NEW YORK (June 6, 2017) – The Aegon Center for Longevity and Retirement (ACLR) today launched its sixth Annual Retirement Readiness Survey at the OECD Forum in Paris. The report, Successful Retirement – Healthy Aging and Financial Security, finds that both good financial habits and a healthy lifestyle are critical components of preparing for a successful retirement. ACLR, over its six surveys, has a data base of 86,000 across 15 countries on all continents.

“We know from the ACLR research that over half of the workers report they want to work longer and differently, which tells us the megatrend of the aging of society is beginning to have huge impact on 21st century life. This question remains: Are institutions of society, including employers, ready to deal with these transformative changes?” said Michael Hodin, CEO of the Global Coalition of Aging (GCOA).

“Workers who engage in multiple healthy activities, like exercising regularly or eating a healthy diet, are more prepared for retirement than those who do not,” said Mike Mansfield, Manager of Retirement Research. Aegon is a founding member of the GCOA. “Finding ways to develop good savings habits and maintain a healthy lifestyle from an early age are key factors for a successful retirement.”

Other key findings from the 2017 Aegon Retirement Readiness Survey include:

  • Globally, only 39% of workers describe themselves as habitual savers.

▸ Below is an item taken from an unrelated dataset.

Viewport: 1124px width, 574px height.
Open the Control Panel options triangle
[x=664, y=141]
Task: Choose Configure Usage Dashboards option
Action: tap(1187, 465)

About a quarter are occasional savers, 19% are aspiring savers, 12% are past savers and 6% are non-savers.
  • Only 14% of workers have a written plan for retirement. This group is significantly more likely to turn their good intentions into actions. A full 74% say they are always saving for retirement, which is well above those with an unwritten plan (48%) or those with no plan at all (19%).
  • 68% of people describe their health as “good” or “excellent,” and 82% of people say their health in older age is a concern. Yet, only 43% say they think about long-term health when making lifestyle choices.
  • 57% of workers envision continuing some form of work in retirement, but 39% of retirees retired sooner than planned, with 29% of them doing so due to ill-health.
  • 91% of workers say they would be interested in at least one health- and wellness-related offering by their employer (e.g., healthy food at the office, gym discounts or preventative screenings and vaccinations).
  • The most widely held retirement aspiration is traveling (62%), demonstrating the changing perceptions of this phase of life from leisure to social connection and activity.

“This latest report from the ACLR sheds important light on the role of healthy lifestyles and planning in ensuring a healthy retirement, and, critically, the disconnect between our intentions and actions” said Hodin. “These findings hold important insights for individuals, employers, retirement specialists and policymakers alike about how to help ensure that more of us are prepared to enjoy a successful retirement in line with our goals.”